Последнее слово она произнесла почти нараспев, и я засмеялась, ведь ее описание весьма точно передавало особенности национального характера разных народов. Безусловно, мировая сцена потеряла великую актрису. При мысли об этом мне слегка взгрустнулось. А может, всему виною был алкоголь, к которому я совсем не привыкла.
– А американские? – спросила я.
Ирен задумалась:
– Я их лет десять не слышала. Деловые, шумные. Яркие, словно новая латунь. С большим самомнением. Тревогу трубят с тем же задором, с каким воспевают время и прочую рутину. Огонь! Наводнение! Иностранцы! Индейцы!
– Индейцы? Да ну? В Нью-Джерси?
Ирен засмеялась:
– Да-да; правда, с тех пор, как закончилась Франко-индейская война, их стало значительно меньше. Теперь они торгуют сигарами, и только, а от прежних непокорных племен не осталось и следа. Иногда я жалею, что уехала на восток, а не на запад.
– Но на западе Америки нет оперных театров.
– Отнюдь! Культура постепенно стекается именно туда. Европейские артисты востребованы даже во Фронтире[48].
– Ты не европейская артистка, – заметила я.
– Я вообще больше не артистка.
– Ложь! Ты навсегда ею останешься, как я – дочерью священника.
– Ты действительно так считаешь? – Ирен намазала коричневую жижу на крекер и захрустела, не обращая внимания на крошки, сыпавшиеся на халат.
– Вся твоя жизнь – игра.
– Такое можно сказать о каждом. Всем нам при рождении даются определенные роли. Скажем, Пенелопа Хаксли: дочь приходского священника, скромная и консервативная. Весьма непритязательна; однако ее ждет немало сюрпризов.

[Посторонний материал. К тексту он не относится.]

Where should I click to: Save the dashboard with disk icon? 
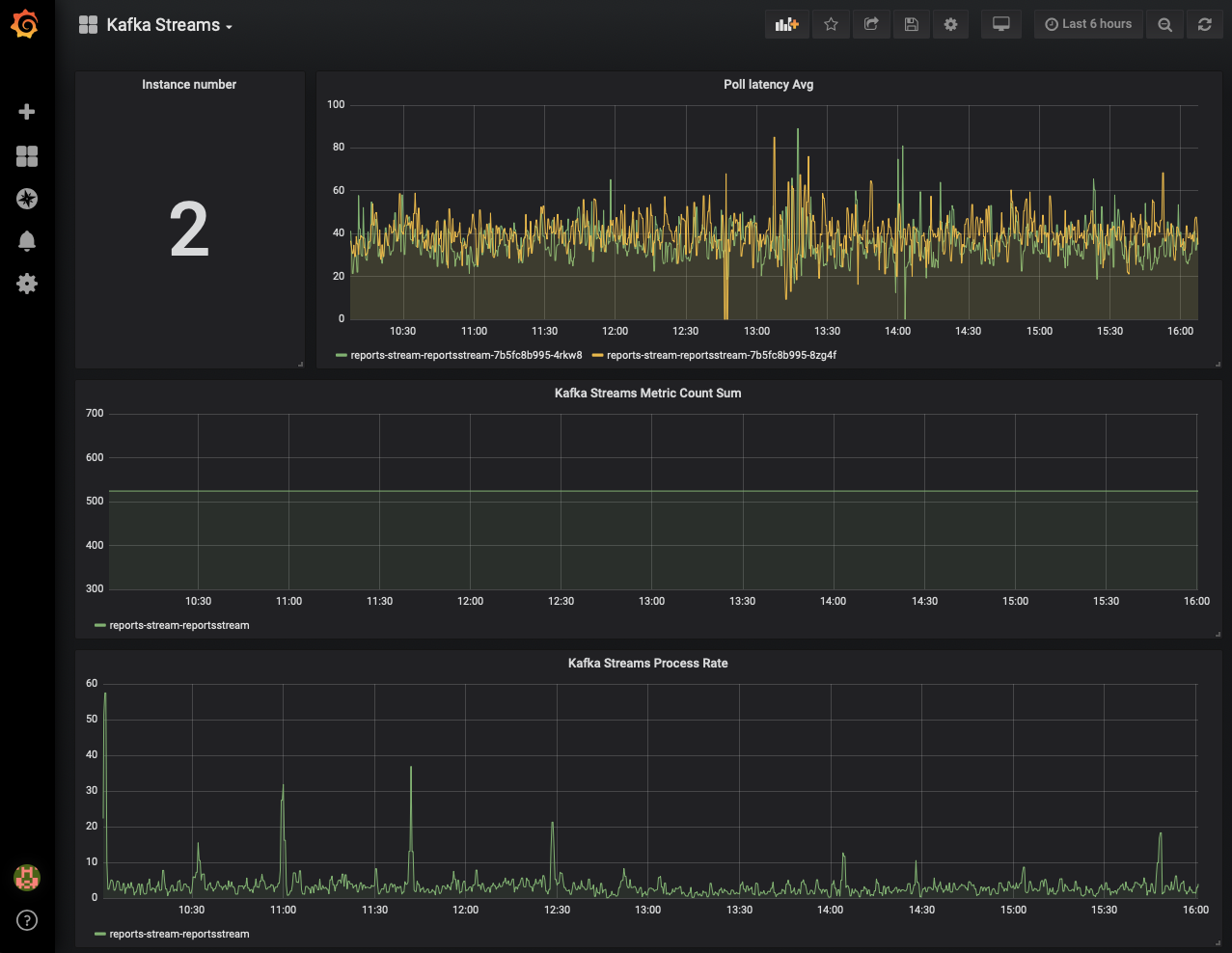[x=911, y=25]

Я ни с того ни с сего рассердилась на подругу. Наверное, причина была в том, что она сказала правду.
– А Годфри?
– Годфри Нортон: сын опозоренной женщины, трудолюбивый, благородный, законопослушный, консервативный и неординарный.
– А какая роль досталась тебе, Ирен?
В глазах ее блеснул лукавый огонек, тотчас сменившийся грустью.

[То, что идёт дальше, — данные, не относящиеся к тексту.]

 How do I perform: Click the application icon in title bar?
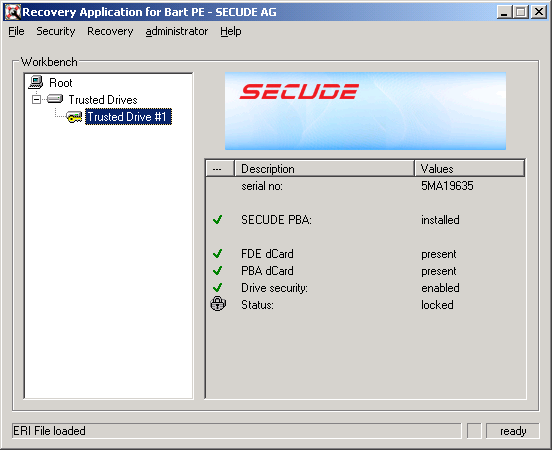(12, 12)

– Ирен Адлер: странствующая авантюристка, актриса и постановщик жизней человеческих. Независима и чужда условностям.
– Говоря обо мне и Годфри, ты упоминаешь наших родителей. А как же твоя семья? Она на тебя совсем не повлияла? Ты что, появилась из ниоткуда?
– Так и есть, – твердо сказала примадонна. – Я сама себя создала. И принадлежу я только себе самой. К своему неудовольствию, если уж не на свою беду, королю Богемии пришлось убедиться в этом на личном опыте.
– Но он раскаивался! Если бы ты только видела, что с ним сталось, когда он, мистер Холмс и доктор Уотсон приехали в Сент-Джонс-Вуд и узнали, что ты сбежала! Вилли рвал и метал, бросался из стороны в сторону, словно потерявшееся дитя! Полагаю, впервые в жизни король Богемии не смог заполучить то, чего желал всем сердцем.
– Ты не говорила, что Вилли был столь унижен!
– Ты и не спрашивала, – сухо промолвила я. – По-моему, в то время мысли твои занимал один лишь мистер Холмс.
С минуту Ирен помолчала.
– А знаешь, как повел бы себя кающийся Вилли, если бы я не сбежала? Праздновал бы победу королевской силы над женской слабостью. Одна лишь мысль о том, что я потерпела поражение, привела бы его в восторг. Быть может, из милости к несчастной он даже повторил бы свое гнусное предложение. Запомни раз и навсегда: если бы я проиграла, его величество извел бы меня своей щедростью. Мужчины так и поступают, когда хотят погубить женщину чрезмерным альтруизмом. А порой доброта служит им оправданием.